L’assessore Catalfamo ”boccia” il piano per l’Alta Velocità

La Regione Calabria ha ricevuto, la scorsa settimana, lo studio di fattibilità tecnico-economica, prima fase, redatto da Rfi per l’alta velocità ferroviaria sulla direttrice Salerno-Reggio Calabria.
 
L’OPERA. «Si tratta – spiega una nota dell’assessorato alle Infrastrutture – di un’opera di importanza vitale per gli inevitabili riflessi che essa avrà sul futuro del Mezzogiorno, fondamentale per il sud Italia e in grado di garantire una significativa ricaduta positiva su un’area tra le più economicamente depresse d’Europa».
«Lo scenario prioritario proposto da Rfi – è scritto nella lettera – prevede la realizzazione di una nuova linea Av/Ac da Battipaglia a Tarsia, passando da Praia a Mare, con la concomitante realizzazione del raddoppio della galleria Santomarco tra Cosenza e Paola. Tale ipotesi non consentirebbe il perseguimento del principale obiettivo del progetto, ossia quello di colmare un gap strutturale atavico tra la Calabria e il resto dell’Italia».
L’assessore alle Infrastrutture, Domenica Catalfamo, rileva anche che «la proposta di Rfi è quella di realizzare prioritariamente solo una parte dell’opera – di fatto fino a Tarsia, dove si realizzerebbe l’interconnessione con la linea Paola-Sibari – e di rinviare a una fase successiva il completamento del nuovo tracciato a sud di Cosenza. Ciò si dovrebbe concretizzare instradando i treni sull’attuale dorsale tirrenica, con tutte le limitazioni e i vincoli esistenti. L’Alta velocità così strutturata taglierebbe fuori da un collegamento rapido con Roma e con il resto del Paese alcune delle principali aree urbane della nostra Regione, quali Reggio Calabria, la Piana di Gioia Tauro e la conurbazione Lamezia-Catanzaro; inoltre, si indurrebbe un’ulteriore marginalità a cui sarebbero destinati i bacini della Locride e del Crotonese. Chiaramente, i mancati benefici per l’area a sud della Calabria comporterebbero la permanenza di tutte le criticità per gli utenti diretti in Sicilia, soprattutto se non verrà avviata l’immediata realizzazione dell’attraversamento stabile dello Stretto».
«Lo studio di fattibilità proposto – prosegue – rischierebbe di incrementare ulteriormente le distanze tra il Sud e il resto del Paese. Oggi in treno da Roma a Milano Centrale occorrono 3 ore e 10 minuti mentre per percorrere più o meno la stessa distanza tra Roma e Reggio occorrono 5 ore e 5 minuti. Con questo scenario i cittadini calabresi e siciliani dovrebbero attendere almeno altri 10 anni con l’obiettivo di perseguire una riduzione dei tempi che non si tradurrebbe comunque in un servizio Av».

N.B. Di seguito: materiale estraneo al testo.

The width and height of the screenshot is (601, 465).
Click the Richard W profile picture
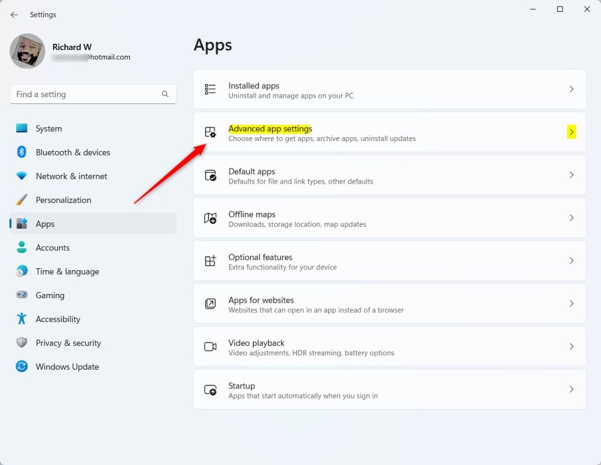pos(28,51)
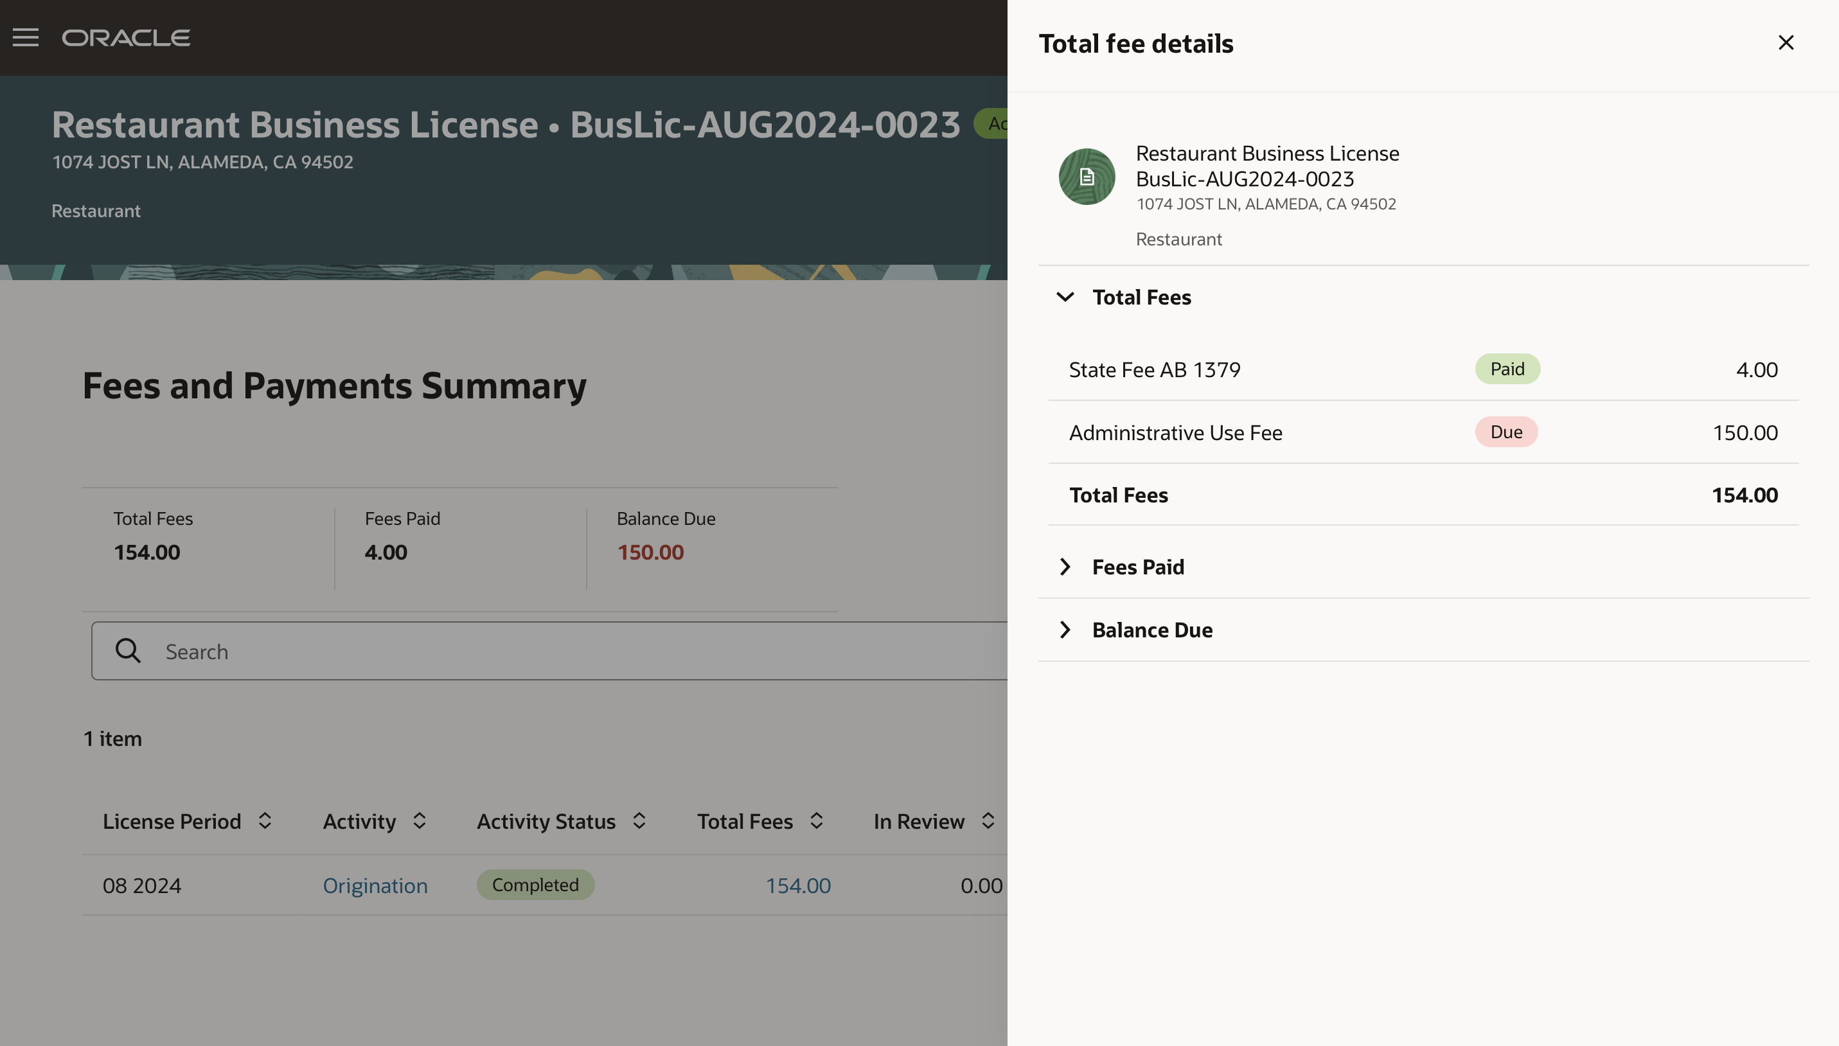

«Eppure, esistono in Europa fulgidi esempi, quali la rete Av spagnola, realizzata quasi tutta negli ultimi anni grazie al sapiente utilizzo dei fondi europei, con i suoi quasi 4mila km anche in contesti orografici simili se non peggiori di quelli calabresi, che dimostrano come una linea ferroviaria ad alta velocità possa diventare un volano di sviluppo eccezionale per aree considerate storicamente periferiche. Sulla base di queste considerazioni – è scritto ancora – si ritiene fondamentale che l’opera venga finanziata e avviata nel più breve tempo possibile, invertendo una linea di tendenza purtroppo costante negli ultimi decenni. Un sistema a più velocità ha già dimostrato di essere fallimentare soprattutto per la Calabria e la Sicilia, ma anche per l’intero sistema paese.
 
«RIVEDERE PROGETTO RFI». «Per questi motivi – conclude Catalfamo – ho chiesto un incontro urgente al Mims per rivedere la logica del progetto che Rfi sta sviluppando con l’obiettivo di una reale riduzione del tempo complessivo del tragitto Roma – Reggio, ritenendo che le priorità non possono fermarsi alle porte della Calabria ma debbano essere omogenee sull’intera tratta calabrese. L’auspicio è che il Governo accolga la richiesta già trasmessa, esclusivamente mirata a condividere un’azione sinergica che persegua il reale interesse delle aree dell’estremo sud della penisola il cui sviluppo è ormai improcrastinabile, come dimostrano tutti gli studi sugli attuali disequilibri economici nazionali e internazionali».